- **Using the information**:
1) Extract everything from "Patricia T. O’Conner: Word" down to "us at 212-433-9692!" in the word maven page, word for word.
2) Condense the paragraph of the word maven page that begins "For Cory from Earth" into a short bulleted list that keeps its main points.
[[ Excerpted passage open ]]
Patricia T. O’Conner: Word Maven, Word Schmaven

Wednesday, March 21, 2012

Our word maven Patricia T. O'Conner investigates looks at the Yiddish construction that brings us the phrases fancy schmancy and the like. And she answers questions about English language and grammar. An updated and expanded third edition of her book, Woe is I: The Grammarphobe's Guide to Better English in Plain English, is available in paperback, as is  Origins of the Specious, written with Stewart Kellerman.

If you have a question about language and grammar, leave a comment or call us at 212-433-9692!


Patricia T. O'Conner

Comments [30]

Kannu from India

What's the difference between "British" and "Britisher"?

Apr. 12 2012 01:27 PM
Roberta Paula Books

For Cory from Earth, there are other national adjectival descriptors using the "ish" ending, including the language of the Angles/Engles (English). I don't think it has a pejorative origin. Others that come to mind are Swedish, Danish, Finnish, (but not Norwish), Kurdish, Polish, Spanish, and last but not least, Yiddish. The suffix "ish" seems to mean "belonging to" or "related to". Extending this suffix to greenish or warmish seems like a short, derivative step. As you suggest, it would be interesting to know the linguistic origin of the suffix. I wonder whether "ish" has an Angle or Germanic origin, given the above list of countries? "Ish" is a common suffix in Yiddish, again having the meaning "belonging to". Yid is the Yiddish word for Jew, so Jewish is likely a straightforward translation of and from the Yiddish.
[[ Excerpted passage closed ]]
[[ Collected data open ]]
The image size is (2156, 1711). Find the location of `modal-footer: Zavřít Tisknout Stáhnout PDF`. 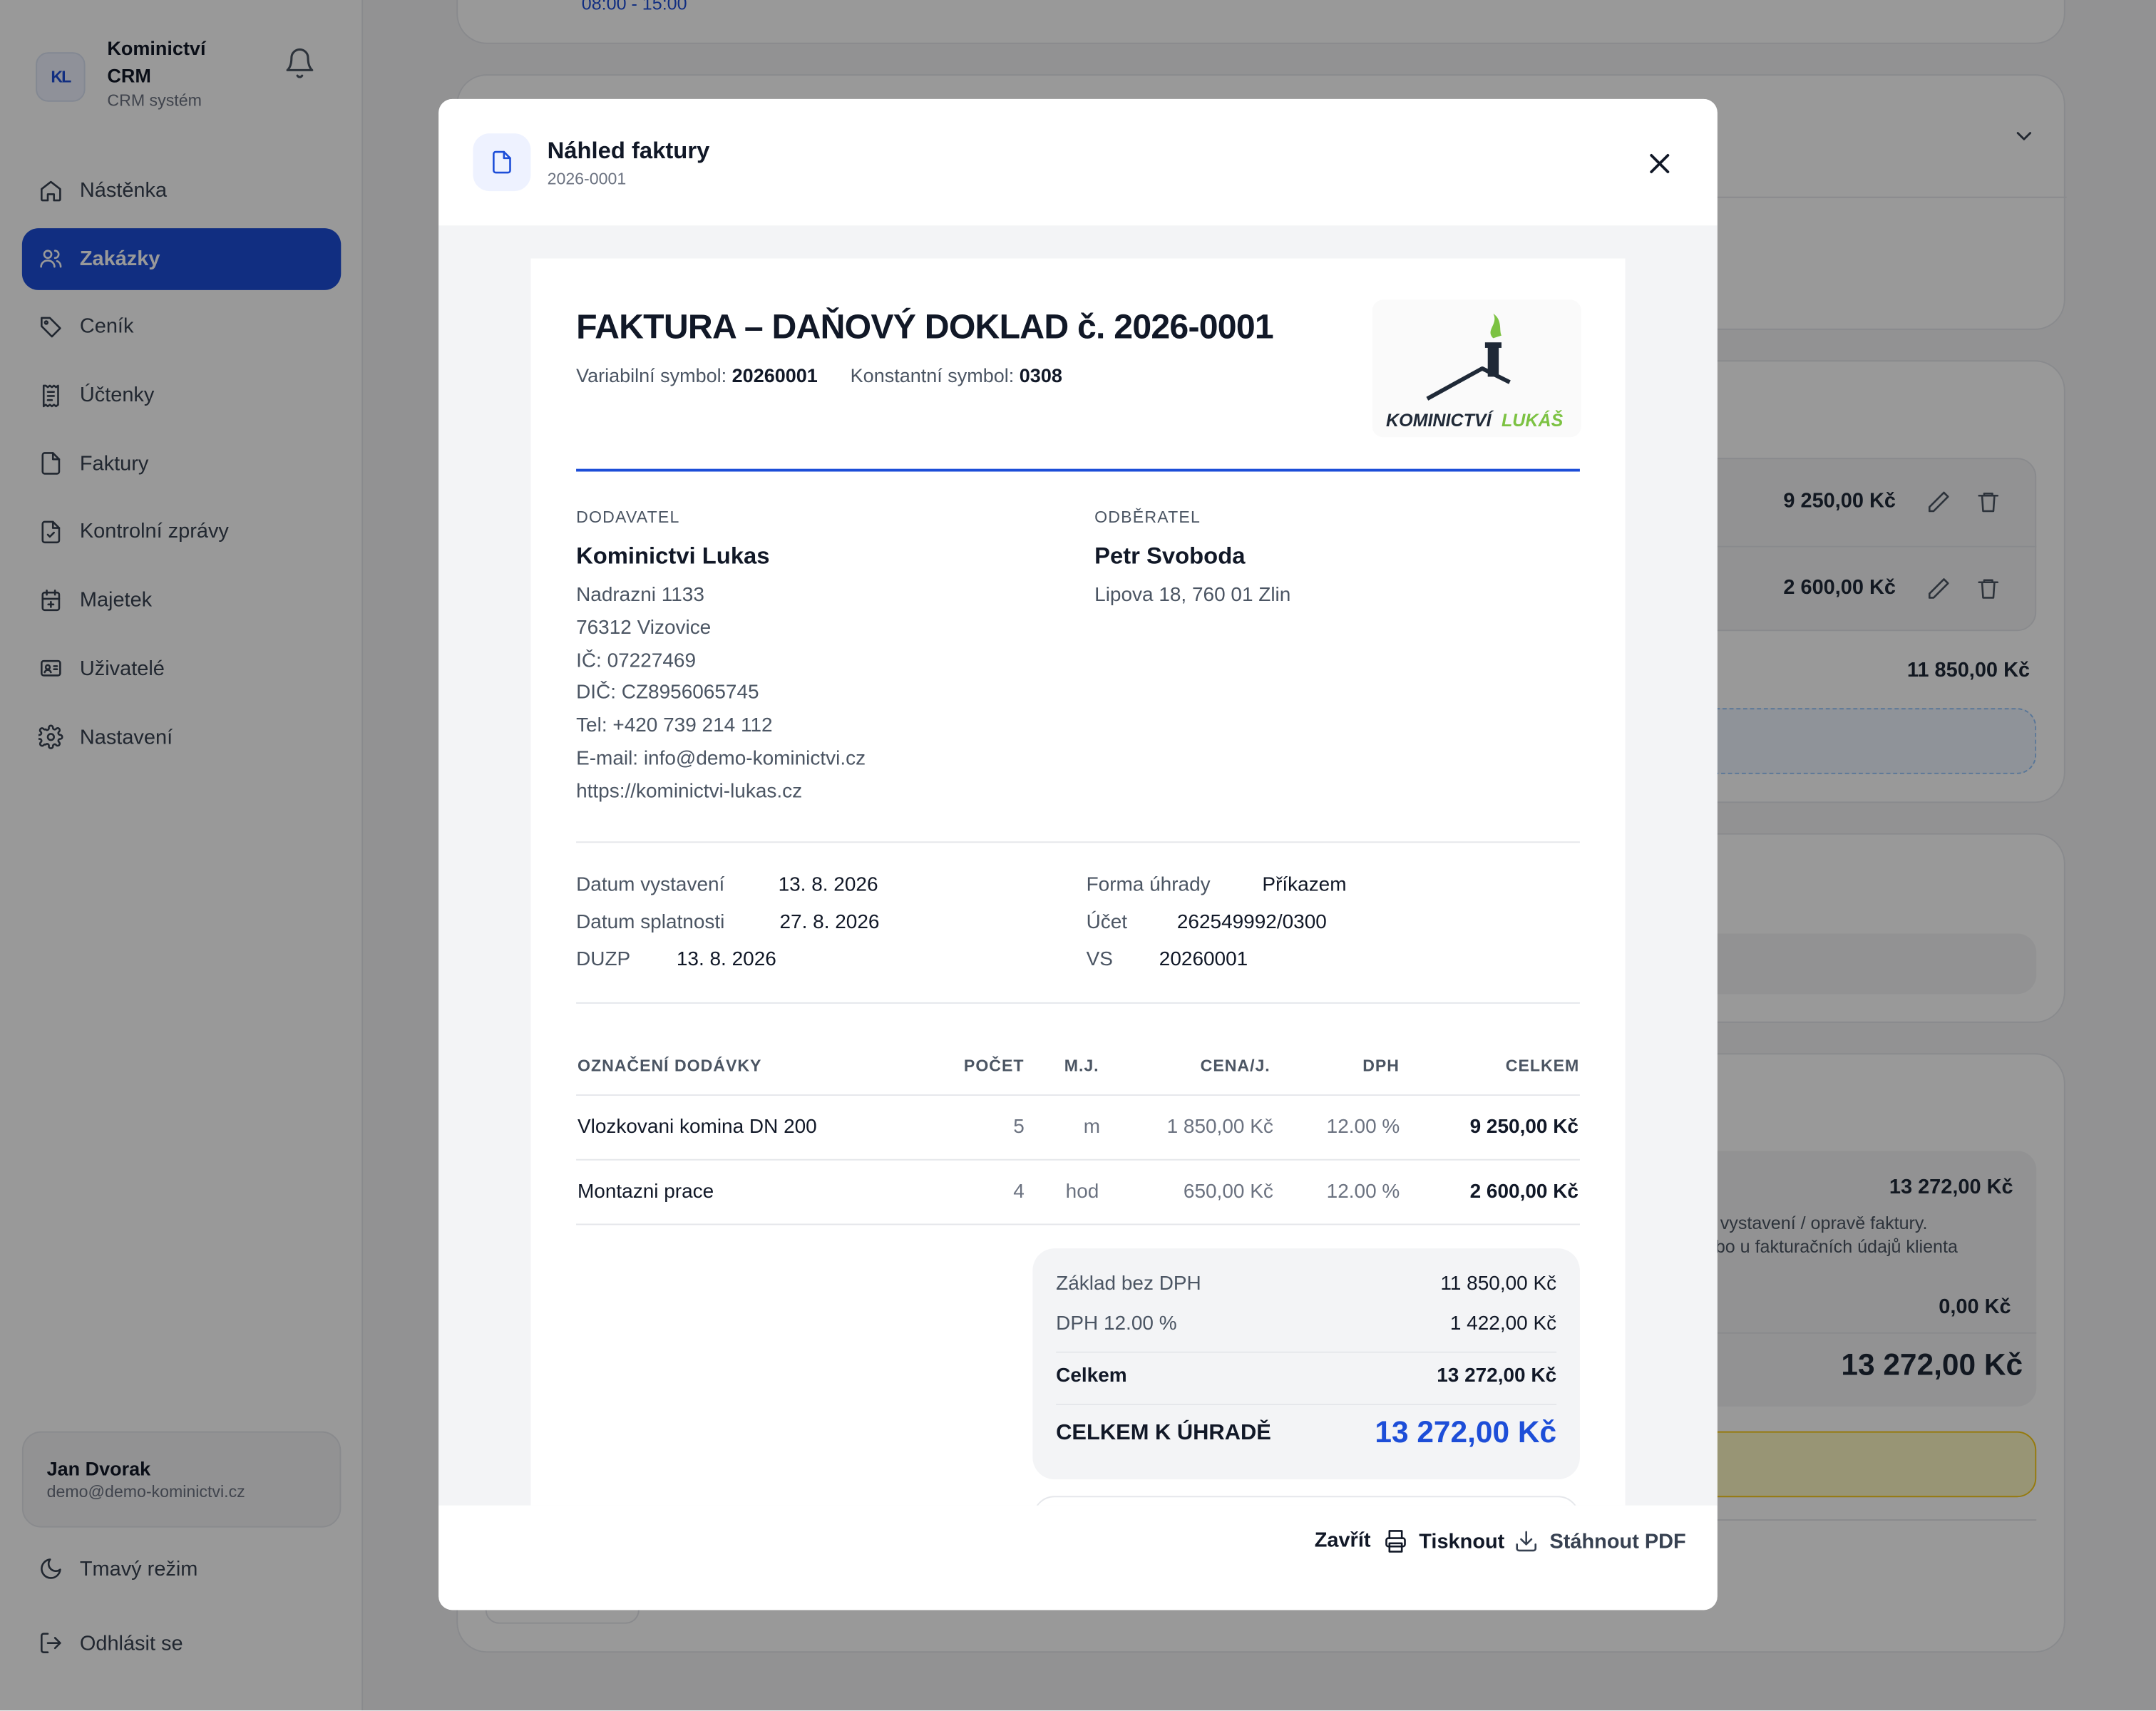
[[ Collected data closed ]]
- **Solutions to the exercise**:
1)
Patricia T. O’Conner: Word Maven, Word Schmaven

Wednesday, March 21, 2012

Our word maven Patricia T. O'Conner investigates looks at the Yiddish construction that brings us the phrases fancy schmancy and the like. And she answers questions about English language and grammar. An updated and expanded third edition of her book, Woe is I: The Grammarphobe's Guide to Better English in Plain English, is available in paperback, as is  Origins of the Specious, written with Stewart Kellerman.

If you have a question about language and grammar, leave a comment or call us at 212-433-9692!

2)
- Several national adjectives end in "ish": English (from the Angles/Engles), Swedish, Danish, Finnish, Kurdish, Polish, Spanish, and Yiddish, though not "Norwish."
- The writer doesn't think the ending has a pejorative origin.
- "Ish" seems to mean "belonging to" or "related to," and words like greenish or warmish look like a short, derivative step from that.
- The linguistic origin of the suffix would be worth knowing; the writer wonders if it is Angle or Germanic, given the countries listed.
- "Ish" is a common Yiddish suffix with the same meaning of "belonging to."
- Since "Yid" is the Yiddish word for Jew, "Jewish" is likely a straightforward translation of and from the Yiddish.